Problem to solve → Turn the entries below into a Markdown table with the columns No. and Line. Give each non-blank line its own numbered row and leave out the blank lines.

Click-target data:
====================

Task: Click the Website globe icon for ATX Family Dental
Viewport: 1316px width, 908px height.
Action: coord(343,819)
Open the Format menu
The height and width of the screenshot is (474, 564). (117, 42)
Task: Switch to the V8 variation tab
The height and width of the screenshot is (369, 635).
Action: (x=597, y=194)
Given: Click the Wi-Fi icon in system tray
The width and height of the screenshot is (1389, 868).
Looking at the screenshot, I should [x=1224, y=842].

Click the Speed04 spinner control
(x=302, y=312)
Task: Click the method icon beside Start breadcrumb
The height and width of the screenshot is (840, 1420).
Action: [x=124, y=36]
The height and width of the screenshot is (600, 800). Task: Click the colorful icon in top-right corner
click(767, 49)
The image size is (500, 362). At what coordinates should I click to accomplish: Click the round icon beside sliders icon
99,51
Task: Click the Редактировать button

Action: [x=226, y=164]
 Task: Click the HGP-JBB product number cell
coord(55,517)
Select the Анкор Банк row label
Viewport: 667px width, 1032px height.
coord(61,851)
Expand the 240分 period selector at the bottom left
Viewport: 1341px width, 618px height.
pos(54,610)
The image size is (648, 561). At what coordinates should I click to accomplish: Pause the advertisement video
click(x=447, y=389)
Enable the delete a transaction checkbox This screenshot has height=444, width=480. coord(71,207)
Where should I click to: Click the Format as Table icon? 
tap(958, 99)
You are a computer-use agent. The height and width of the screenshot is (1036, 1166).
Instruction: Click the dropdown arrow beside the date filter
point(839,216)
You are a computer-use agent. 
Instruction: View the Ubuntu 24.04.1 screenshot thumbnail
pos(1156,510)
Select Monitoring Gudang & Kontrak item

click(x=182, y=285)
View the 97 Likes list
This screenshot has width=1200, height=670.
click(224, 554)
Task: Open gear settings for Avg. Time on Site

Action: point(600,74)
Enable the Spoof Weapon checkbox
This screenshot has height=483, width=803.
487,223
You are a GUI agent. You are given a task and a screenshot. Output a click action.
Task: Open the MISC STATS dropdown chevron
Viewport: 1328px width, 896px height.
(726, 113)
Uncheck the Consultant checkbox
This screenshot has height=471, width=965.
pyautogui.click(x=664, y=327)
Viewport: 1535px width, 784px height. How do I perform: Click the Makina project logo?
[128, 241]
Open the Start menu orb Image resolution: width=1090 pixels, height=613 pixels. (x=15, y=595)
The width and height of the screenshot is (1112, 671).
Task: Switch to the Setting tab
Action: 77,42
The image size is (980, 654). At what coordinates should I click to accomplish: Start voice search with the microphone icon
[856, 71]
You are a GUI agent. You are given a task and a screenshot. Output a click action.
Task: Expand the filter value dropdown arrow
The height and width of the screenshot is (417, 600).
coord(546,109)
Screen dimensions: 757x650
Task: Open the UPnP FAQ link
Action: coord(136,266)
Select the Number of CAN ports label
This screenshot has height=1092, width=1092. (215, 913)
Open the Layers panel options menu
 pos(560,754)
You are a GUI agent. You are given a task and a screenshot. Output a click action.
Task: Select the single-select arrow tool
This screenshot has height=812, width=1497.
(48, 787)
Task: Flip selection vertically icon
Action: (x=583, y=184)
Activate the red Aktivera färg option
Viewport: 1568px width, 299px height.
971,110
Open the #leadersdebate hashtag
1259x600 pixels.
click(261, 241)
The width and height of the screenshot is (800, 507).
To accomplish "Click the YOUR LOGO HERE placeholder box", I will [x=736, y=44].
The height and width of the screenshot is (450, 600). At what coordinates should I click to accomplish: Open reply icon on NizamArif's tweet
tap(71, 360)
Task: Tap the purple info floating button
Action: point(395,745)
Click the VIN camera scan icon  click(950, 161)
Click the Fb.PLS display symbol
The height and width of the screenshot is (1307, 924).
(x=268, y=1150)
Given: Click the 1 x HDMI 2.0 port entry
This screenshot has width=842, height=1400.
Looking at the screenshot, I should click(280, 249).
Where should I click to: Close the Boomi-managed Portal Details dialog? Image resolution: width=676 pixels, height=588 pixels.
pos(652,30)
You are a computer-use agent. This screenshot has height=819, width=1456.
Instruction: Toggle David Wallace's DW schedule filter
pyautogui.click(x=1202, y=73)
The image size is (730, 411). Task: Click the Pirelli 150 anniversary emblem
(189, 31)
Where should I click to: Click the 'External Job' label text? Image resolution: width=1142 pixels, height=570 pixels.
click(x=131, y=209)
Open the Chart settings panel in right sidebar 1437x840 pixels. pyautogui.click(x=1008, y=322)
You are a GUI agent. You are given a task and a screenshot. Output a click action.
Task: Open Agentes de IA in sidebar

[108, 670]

====================

Task answer →
| No. | Line |
|---|---|
| 1 | Task: Click the Website globe icon for ATX Family Dental |
| 2 | Viewport: 1316px width, 908px height. |
| 3 | Action: coord(343,819) |
| 4 | Open the Format menu |
| 5 | The height and width of the screenshot is (474, 564). (117, 42) |
| 6 | Task: Switch to the V8 variation tab |
| 7 | The height and width of the screenshot is (369, 635). |
| 8 | Action: (x=597, y=194) |
| 9 | Given: Click the Wi-Fi icon in system tray |
| 10 | The width and height of the screenshot is (1389, 868). |
| 11 | Looking at the screenshot, I should [x=1224, y=842]. |
| 12 | Click the Speed04 spinner control |
| 13 | (x=302, y=312) |
| 14 | Task: Click the method icon beside Start breadcrumb |
| 15 | The height and width of the screenshot is (840, 1420). |
| 16 | Action: [x=124, y=36] |
| 17 | The height and width of the screenshot is (600, 800). Task: Click the colorful icon in top-right corner |
| 18 | click(767, 49) |
| 19 | The image size is (500, 362). At what coordinates should I click to accomplish: Click the round icon beside sliders icon |
| 20 | 99,51 |
| 21 | Task: Click the Редактировать button |
| 22 | Action: [x=226, y=164] |
| 23 |  Task: Click the HGP-JBB product number cell |
| 24 | coord(55,517) |
| 25 | Select the Анкор Банк row label |
| 26 | Viewport: 667px width, 1032px height. |
| 27 | coord(61,851) |
| 28 | Expand the 240分 period selector at the bottom left |
| 29 | Viewport: 1341px width, 618px height. |
| 30 | pos(54,610) |
| 31 | The image size is (648, 561). At what coordinates should I click to accomplish: Pause the advertisement video |
| 32 | click(x=447, y=389) |
| 33 | Enable the delete a transaction checkbox This screenshot has height=444, width=480. coord(71,207) |
| 34 | Where should I click to: Click the Format as Table icon?  |
| 35 | tap(958, 99) |
| 36 | You are a computer-use agent. The height and width of the screenshot is (1036, 1166). |
| 37 | Instruction: Click the dropdown arrow beside the date filter |
| 38 | point(839,216) |
| 39 | You are a computer-use agent.  |
| 40 | Instruction: View the Ubuntu 24.04.1 screenshot thumbnail |
| 41 | pos(1156,510) |
| 42 | Select Monitoring Gudang & Kontrak item |
| 43 | click(x=182, y=285) |
| 44 | View the 97 Likes list |
| 45 | This screenshot has width=1200, height=670. |
| 46 | click(224, 554) |
| 47 | Task: Open gear settings for Avg. Time on Site |
| 48 | Action: point(600,74) |
| 49 | Enable the Spoof Weapon checkbox |
| 50 | This screenshot has height=483, width=803. |
| 51 | 487,223 |
| 52 | You are a GUI agent. You are given a task and a screenshot. Output a click action. |
| 53 | Task: Open the MISC STATS dropdown chevron |
| 54 | Viewport: 1328px width, 896px height. |
| 55 | (726, 113) |
| 56 | Uncheck the Consultant checkbox |
| 57 | This screenshot has height=471, width=965. |
| 58 | pyautogui.click(x=664, y=327) |
| 59 | Viewport: 1535px width, 784px height. How do I perform: Click the Makina project logo? |
| 60 | [128, 241] |
| 61 | Open the Start menu orb Image resolution: width=1090 pixels, height=613 pixels. (x=15, y=595) |
| 62 | The width and height of the screenshot is (1112, 671). |
| 63 | Task: Switch to the Setting tab |
| 64 | Action: 77,42 |
| 65 | The image size is (980, 654). At what coordinates should I click to accomplish: Start voice search with the microphone icon |
| 66 | [856, 71] |
| 67 | You are a GUI agent. You are given a task and a screenshot. Output a click action. |
| 68 | Task: Expand the filter value dropdown arrow |
| 69 | The height and width of the screenshot is (417, 600). |
| 70 | coord(546,109) |
| 71 | Screen dimensions: 757x650 |
| 72 | Task: Open the UPnP FAQ link |
| 73 | Action: coord(136,266) |
| 74 | Select the Number of CAN ports label |
| 75 | This screenshot has height=1092, width=1092. (215, 913) |
| 76 | Open the Layers panel options menu |
| 77 |  pos(560,754) |
| 78 | You are a GUI agent. You are given a task and a screenshot. Output a click action. |
| 79 | Task: Select the single-select arrow tool |
| 80 | This screenshot has height=812, width=1497. |
| 81 | (48, 787) |
| 82 | Task: Flip selection vertically icon |
| 83 | Action: (x=583, y=184) |
| 84 | Activate the red Aktivera färg option |
| 85 | Viewport: 1568px width, 299px height. |
| 86 | 971,110 |
| 87 | Open the #leadersdebate hashtag |
| 88 | 1259x600 pixels. |
| 89 | click(261, 241) |
| 90 | The width and height of the screenshot is (800, 507). |
| 91 | To accomplish "Click the YOUR LOGO HERE placeholder box", I will [x=736, y=44]. |
| 92 | The height and width of the screenshot is (450, 600). At what coordinates should I click to accomplish: Open reply icon on NizamArif's tweet |
| 93 | tap(71, 360) |
| 94 | Task: Tap the purple info floating button |
| 95 | Action: point(395,745) |
| 96 | Click the VIN camera scan icon  click(950, 161) |
| 97 | Click the Fb.PLS display symbol |
| 98 | The height and width of the screenshot is (1307, 924). |
| 99 | (x=268, y=1150) |
| 100 | Given: Click the 1 x HDMI 2.0 port entry |
| 101 | This screenshot has width=842, height=1400. |
| 102 | Looking at the screenshot, I should click(280, 249). |
| 103 | Where should I click to: Close the Boomi-managed Portal Details dialog? Image resolution: width=676 pixels, height=588 pixels. |
| 104 | pos(652,30) |
| 105 | You are a computer-use agent. This screenshot has height=819, width=1456. |
| 106 | Instruction: Toggle David Wallace's DW schedule filter |
| 107 | pyautogui.click(x=1202, y=73) |
| 108 | The image size is (730, 411). Task: Click the Pirelli 150 anniversary emblem |
| 109 | (189, 31) |
| 110 | Where should I click to: Click the 'External Job' label text? Image resolution: width=1142 pixels, height=570 pixels. |
| 111 | click(x=131, y=209) |
| 112 | Open the Chart settings panel in right sidebar 1437x840 pixels. pyautogui.click(x=1008, y=322) |
| 113 | You are a GUI agent. You are given a task and a screenshot. Output a click action. |
| 114 | Task: Open Agentes de IA in sidebar |
| 115 | [108, 670] |